This blog post is the fourth post in a series about how to get started to build a data architecture in the cloud. The architecture is described in the first blog post. This series features two people, Dana Simpsons the data scientist and Frank Steve Davidson the full stack developer, who are building their own SaaS company that will build games based on data science. In this blog post we will describe how Dana will use Azure Machine Learning Studio combined with R to generate the images that Frank will use in the gaming website. In the last blog of this series we will learn how Frank calls this web service.
Introduction to Azure Machine Learning Studio
A good resource to get started with Azure Machine Learning Studio is the free ebook: Microsoft Azure Essentials: Azure Machine Learning. In this blogpost we will focus on the way Dana is working on generating the images for the game website that Dana and Frank are developing. To evaluate Azure Machine Learning Studio, you will need to have a Microsoft Account. You can use this account to log in to http://studio.azureml.net. Exploring Azure Machine Learning Studio is completely free.
Position of this blog in the architecture
Now we will describe the steps that Dana performs to embed her R scripts into Azure Machine Learning Studio and how she will be able to convert the experiments that she makes into a web service so that Frank will be able to use them in the Ruby layer. So the focus of this blog is more on how only a few things are needed so that both Frank and Dana will be able to work with the development tools that they both feel most comfortable with.
Preparing the text to be in the correct format
For this application, Dana started from a book in text format which she converted to a csv file that consists of one column and each row represents one sentence of the text. She did this formatting on her own computer but this can later be automated further in the green block above.
To be able to use this dataset further, she will upload this csv file as a dataset in Azure ML. So after she has logged in into Azure Ml, she has selected DATASETS in the left column. Next, she clicks on + NEW in the left lower corner and she can upload her dataset to her available datasets in Azure ML. In the picture below you can see all the datasets that she has uploaded in this way.
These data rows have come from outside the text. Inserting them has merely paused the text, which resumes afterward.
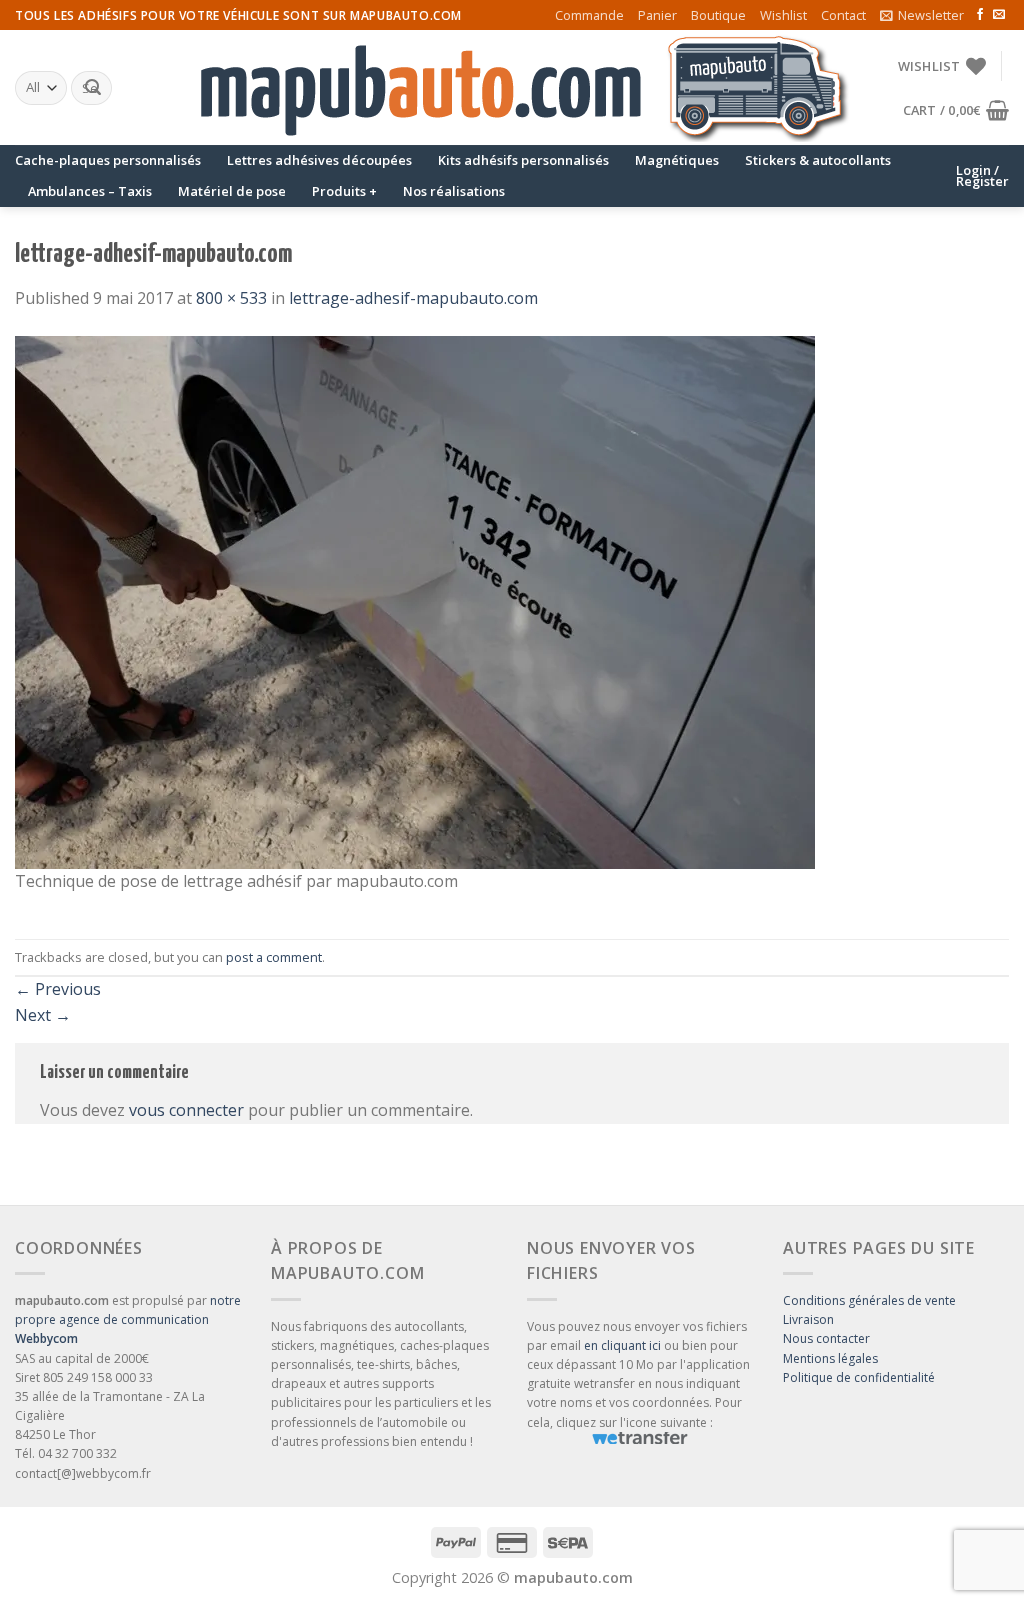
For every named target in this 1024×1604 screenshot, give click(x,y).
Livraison (808, 1319)
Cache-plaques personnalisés (108, 160)
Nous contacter (826, 1338)
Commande (589, 15)
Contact (843, 15)
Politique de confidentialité (859, 1377)
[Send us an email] (999, 15)
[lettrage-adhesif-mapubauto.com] (415, 601)
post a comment (274, 957)
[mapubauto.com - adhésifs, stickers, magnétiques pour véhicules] (512, 88)
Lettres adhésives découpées (319, 160)
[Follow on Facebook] (980, 15)
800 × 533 (231, 298)
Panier (657, 15)
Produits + (344, 191)
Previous (58, 989)
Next (43, 1015)
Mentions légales (830, 1358)
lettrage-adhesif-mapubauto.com (413, 298)
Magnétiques (677, 160)
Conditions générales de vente (869, 1300)
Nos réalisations (454, 191)
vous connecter (186, 1110)
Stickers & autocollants (818, 160)
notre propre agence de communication (128, 1319)
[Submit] (93, 88)
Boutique (718, 15)
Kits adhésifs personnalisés (523, 160)
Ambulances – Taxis (90, 191)
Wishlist (783, 15)
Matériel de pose (232, 191)
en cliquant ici (622, 1345)
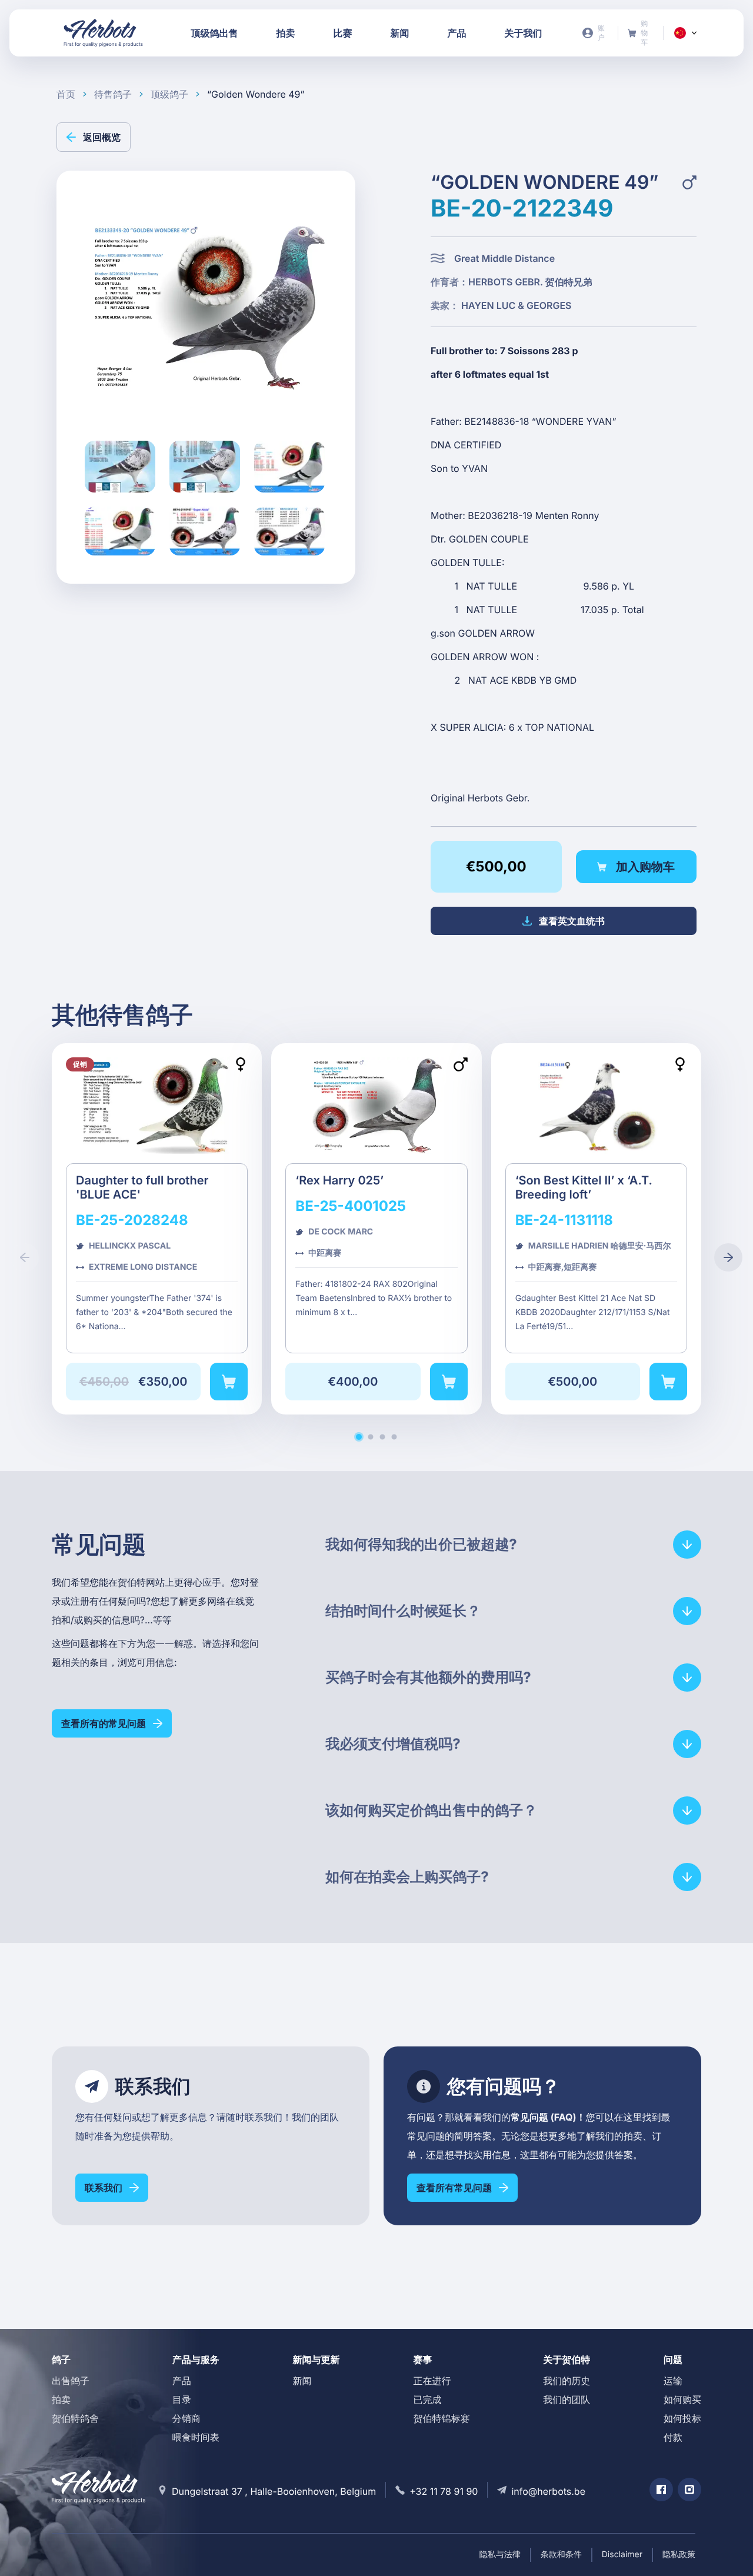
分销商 (186, 2418)
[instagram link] (689, 2489)
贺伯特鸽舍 (75, 2418)
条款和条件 (561, 2555)
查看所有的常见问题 (103, 1723)
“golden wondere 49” (256, 94)
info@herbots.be (548, 2491)
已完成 (427, 2399)
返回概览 (102, 137)
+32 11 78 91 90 (443, 2491)
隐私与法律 (500, 2555)
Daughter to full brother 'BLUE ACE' (157, 1229)
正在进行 (432, 2381)
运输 (673, 2381)
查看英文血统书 (572, 921)
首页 (65, 94)
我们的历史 (566, 2381)
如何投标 (682, 2418)
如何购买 (682, 2399)
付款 (673, 2437)
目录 (181, 2399)
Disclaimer (622, 2555)
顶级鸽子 (169, 94)
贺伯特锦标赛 (441, 2418)
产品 (181, 2381)
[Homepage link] (103, 33)
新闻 (302, 2381)
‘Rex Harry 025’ (376, 1229)
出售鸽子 (70, 2381)
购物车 (641, 33)
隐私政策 (678, 2555)
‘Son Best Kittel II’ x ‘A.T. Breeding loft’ (596, 1229)
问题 (673, 2359)
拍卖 (61, 2399)
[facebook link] (661, 2489)
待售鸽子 (113, 94)
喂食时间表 (195, 2437)
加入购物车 (645, 867)
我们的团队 (566, 2399)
A high level overview of the experiment
The experiment that she built looks as the picture below. You see that there are two type of boxes, white ones and blue ones. First you only will need to focus on the white boxes. The box containing the text “chapter1_to_5_list.csv” is the box that is selecting the input data set. This dataset is fed to a “Select Column in Dataset”. Next, the output of this data is being fed to several “Execute R Scripts”. These R scripts will be generating the data analysis and the different images that are provided to Frank by the Web service in a next step.
Now, focus on the blue boxes. You will see that there is one blue box on top which is called Web service input and six blue boxes on the bottom which are called Web service output. When in a next step the web service will be generated from this experiment, random csv files that only have one column can be fed to this web service and the different images can be automatically generated.
A deeper dive into on Execute R Script box
We now look a bit deeper into the calculation of the word cloud that is being performed in the box with the blue border. As you can see in the R code on the right, first the dataset is being selected in dataset1. Next Dana is deleting some common English stopwords to provide a clearer picture about the special words from the book that she will be displaying. Next, she is working further to build a picture of the wordcloud.
She will right click on the number 2 and will select Visualize. This provides her the output of her R script. Which will look like the picture below. It is important to notice the Graphics title here. In this experiment, she will be generating several graphics and also some extra datasets. When she is happy with her results. She will generate a webservice from this experiment.
The generation of the web service
To generate a web service, she selected, Deploy Web service from the bottom. She also switched the view to the web service view by switching over the slider on the bottom to show the globe. You will see that now the blue boxes of the web service have turned dark blue. There is a curved line from an Execute R Script box to a blue box of the Web service output. When this line starts from the right dot, you will be able to export an image, left dot you will be able to export a csv dataset. Also when you click on a blue box you will be able to provide a meaningful name for the output.
For their project, Dana and Frank will be working with the Batch Execution mode because they are working with the csv files that will be uploaded. On this page, she will find the API key that she will need to give to Frank.
When she clicks on the Batch Execution mode. She will find the Request URI for the web service that she will need to provide to Frank.
Next, she scrolls down to Sample Request Payload, she can validate that all her different inputs and outputs have been defined properly.
Azure Machine Learning Studio has a Free tier that Dana can use for building her current data solutions. For the Web Services, she also still belongs within the DEV/Test limits. All the pricing details can be seen here . The only thing were there will be a cost involved is in the blob storage for the files that will be used as the input and the output for the web service. These are currently 0.01 CAD for using the web service for one book for a bit more than twee weeks.
In this blog post we showed how Azure ML can be used to generate web services on top of the data science experiments that Dana has built. In the next blog, we will show how Frank will call this web service to extract all the different images.